* **Written problem 1**: List the principles of motivation that the passage on motivation below names and defines.
* **Written problem 2**:
Using the passage on motivation below, decide whether each statement agrees with it. Mark each one yes or no and quote the words that settle it.
(a) The RSA Animate production runs ten minutes.
(b) Mastery is defined as connecting to something greater than ourselves.
(c) The closing questions are meant for leaders to consider.
* **Written problem 3**: Pick up the passage on motivation below after its final line and continue it.

* **Source passage**:
============

Autonomy ~ freedom to,( independently or with others of our choosing), work creatively and produce something we can be proud of.

Mastery ~ opportunities to learn, grow and build on our interests, knowledge and abilities

Purpose ~ Connecting to something greater than ourselves that we can believe in and strive to fulfill.

Here is a wonderful RSA Animate production called Drive: the Surprising Truth About What Motivates Us. It is ten minutes long but, for any leader, is worth the time to see because it gets to the heart of what motivates us.

This presentation suggests to me that to keep the effects of lethargy (whenever it may arise) from diminishing our activity and blurring our focus, we must find ways to emphasize or integrate the principles of autonomy, mastery and purpose into our everyday work life.

With this in mind, here are some questions for you, as leader, to consider:


  • Given the nature of your business, how might you provide opportunity for people to work autonomously?
  • How flexible are you when it comes to work arrangements?
  • What would happen if you were to make each person’s operational framework larger and allow more independence? What might it look like?

============

* **Data extract**:
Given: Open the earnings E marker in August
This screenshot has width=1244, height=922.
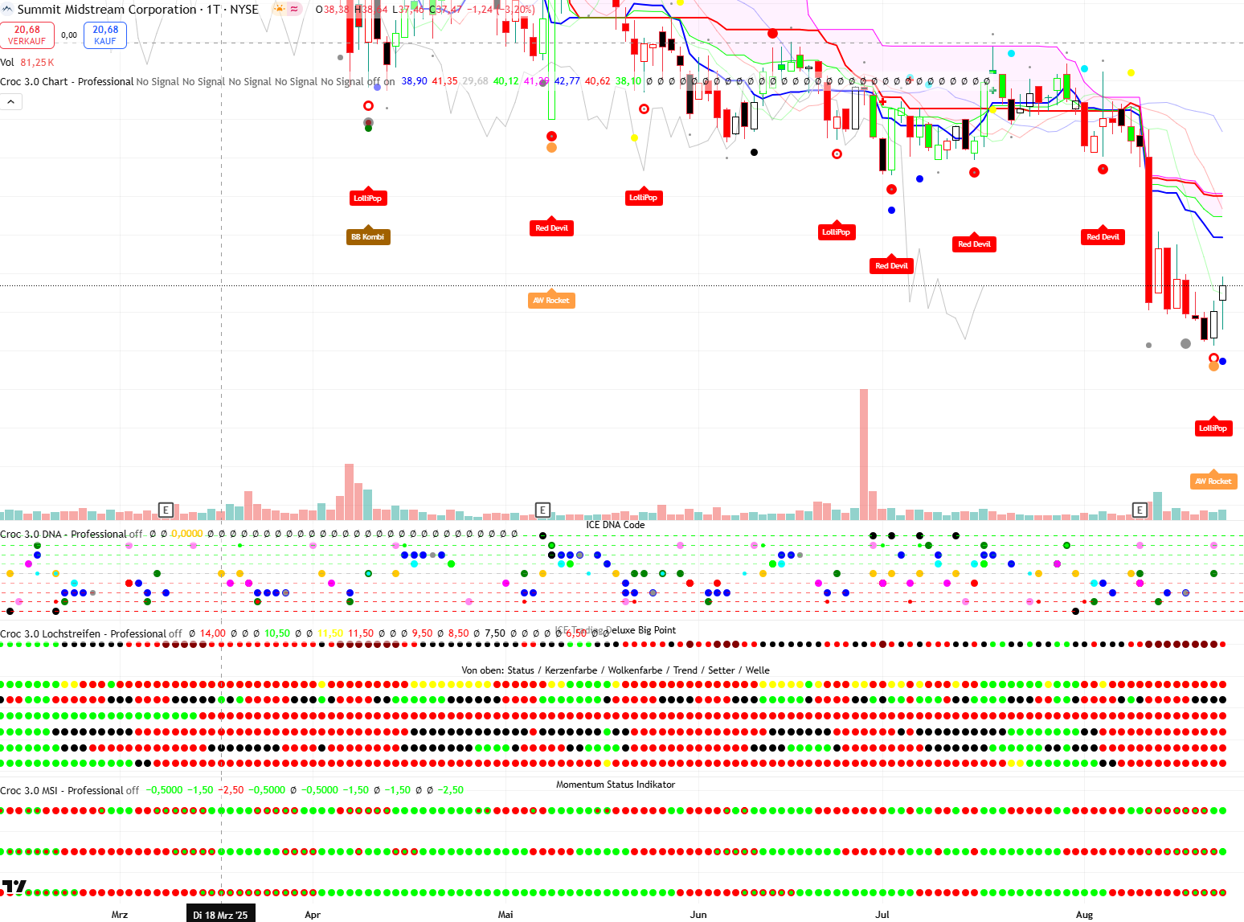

============

* **Exercise answer 1**: Autonomy, mastery, purpose

* **Exercise answer 2**:
(a) Yes: "It is ten minutes long"
(b) No: "Purpose ~ Connecting to something greater than ourselves"
(c) Yes: "here are some questions for you, as leader, to consider"

* **Exercise answer 3**:
  • What would you need to make it work? What would you have to do to fill that need? What would others have to do?


  • What opportunities do you provide for people to get better at what they do?
  • How do you approach development planning?
  • How do you acknowledge accomplishment?
  • What value do you place on curiosity, risk and learning?
  • What are you willing to try, to allow your people a chance for growth and greater contribution?
  • If you were to take what you are doing now to increase peoples’ level of mastery and multiply it by two, what would it look like? What do you anticipate would be the outcome?


  • What purpose does your organization serve?
  • Does everyone in your organization know it? Understand it? Believe in it?
  • How often do you remind people of your organizational purpose?
  • How do you help them make the connection between what they do and how they contribute to the fulfillment of the purpose?


There will of course be other questions that come up for you but the point is, there are times when this notion of achieving a working environment that values autonomy, mastery and purpose requires some active consideration.

I just happen to think that the autumn is one of those times.

What do you think?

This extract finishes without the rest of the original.